I rewrote the workspace menu on a branch this weekend, swapping a Bootstrap dropdown for a Material-UI button, and the mabl remote MCP told me — in the PR, before I'd merged anything — that I'd just broken every mabl-on-mabl test that goes through login. The agent walked the chain: get_mabl_deployment surfaced the failing deploy preview runs, analyze_failure produced the root-cause synopsis, and get_mabl_test_details located the offending step. Our "App - Login" reusable flow asserts on a specific selector to confirm the workspace dropdown is present. My rewrite replaced that control with one mabl's intelligent find recognizes natively — so the right fix is to delete the brittle assertion and let intelligent find do its job. The agent proposed both: a one-line backwards-compat id to unblock the PR today, and a follow-up to clean up the e2e flow at leisure. Ten seconds in context. I'd have caught this at deploy time without the MCP; I caught it while I was still in the diff.

A pre-PR validation sub-agent that produces evidence; a review agent that checks the evidence.

I've been thinking about where verification belongs in an agentic pipeline. The shape I keep coming back to is a quality validation sub-agent that runs before PR submission — its job is to come up with and verify a validation plan for the change, including running the relevant mabl tests, capturing evidence, and attaching that evidence to the PR. Then the PR review agent enforces the existence of the validation plan, not the rules underneath it. Then the full mabl suite runs on merge, and when something breaks, a failure-analysis skill identifies which PR introduced it and suggests fixes.

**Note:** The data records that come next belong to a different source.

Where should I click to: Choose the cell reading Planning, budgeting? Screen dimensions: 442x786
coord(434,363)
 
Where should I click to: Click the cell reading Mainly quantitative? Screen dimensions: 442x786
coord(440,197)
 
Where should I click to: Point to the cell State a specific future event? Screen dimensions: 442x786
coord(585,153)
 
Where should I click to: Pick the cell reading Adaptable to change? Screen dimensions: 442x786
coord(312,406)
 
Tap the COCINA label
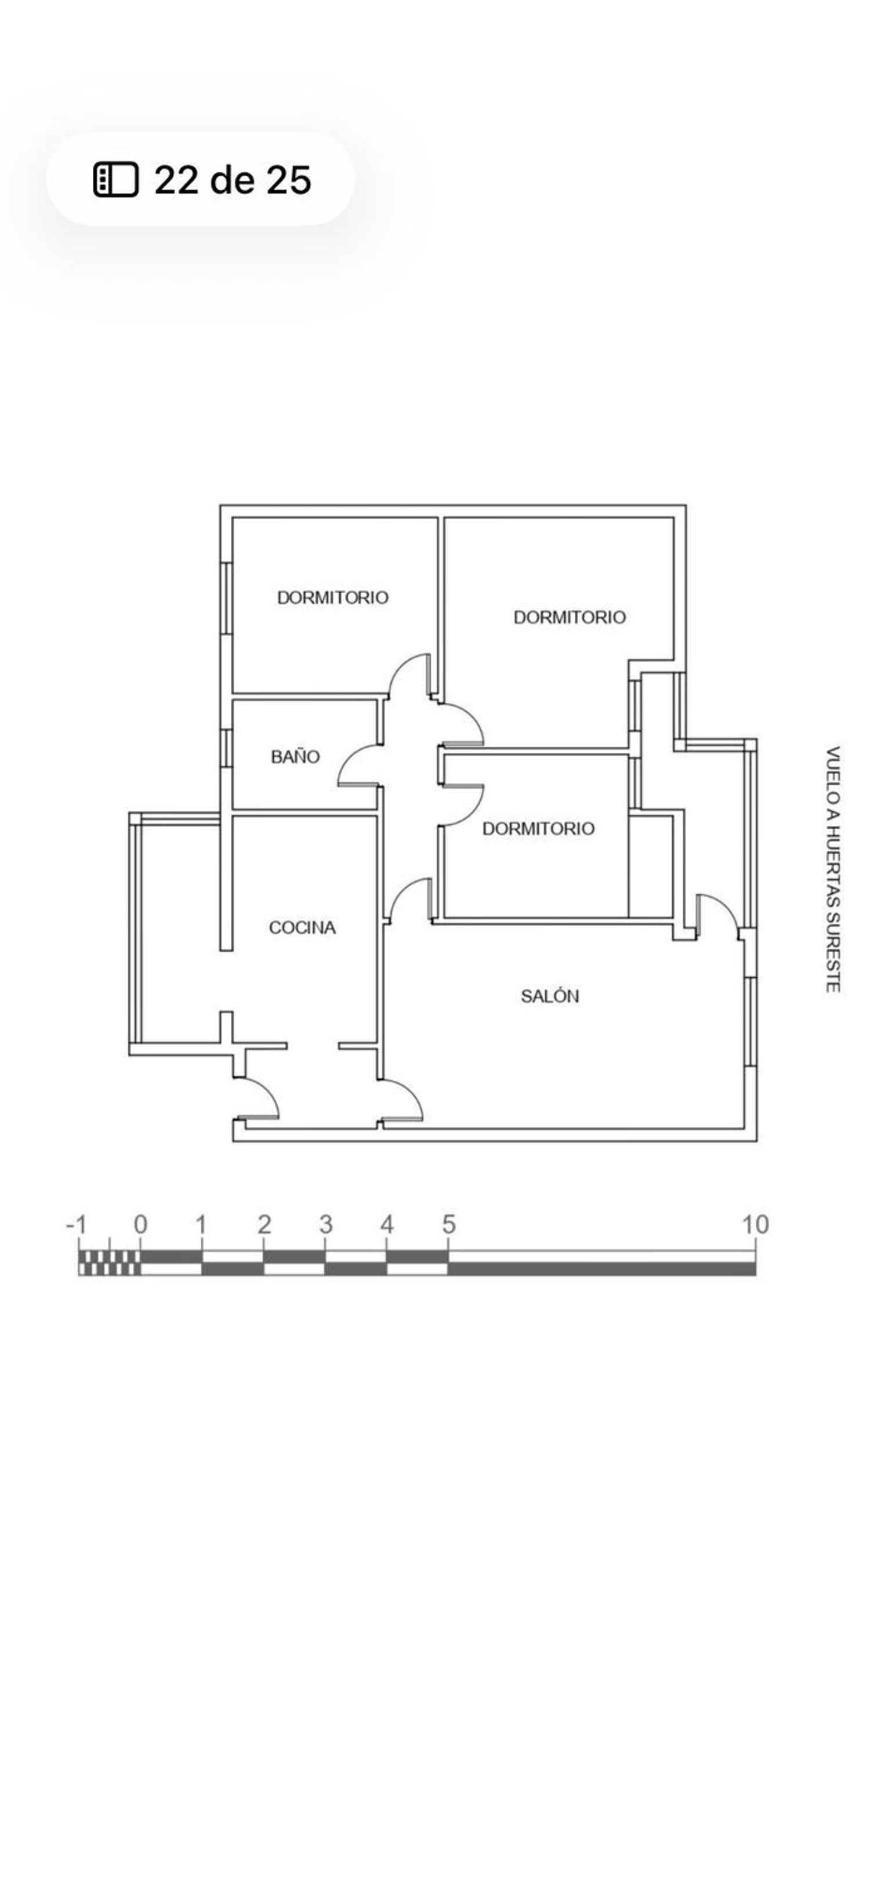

The reason for that structure: at our throughput, "did the engineer remember to validate this" is the wrong question. The right question is "does the PR carry evidence that validation happened, and does the evidence hold up?" Sub-agents do the validation; the review agent checks the evidence; the merge gate trusts the chain. None of the layers is doing checklist work — each one has a specific decision to make. Most teams that try to add AI to their existing CI/CD end up with checklist agents because that's the shape of CI/CD. I don't think that's where this lands.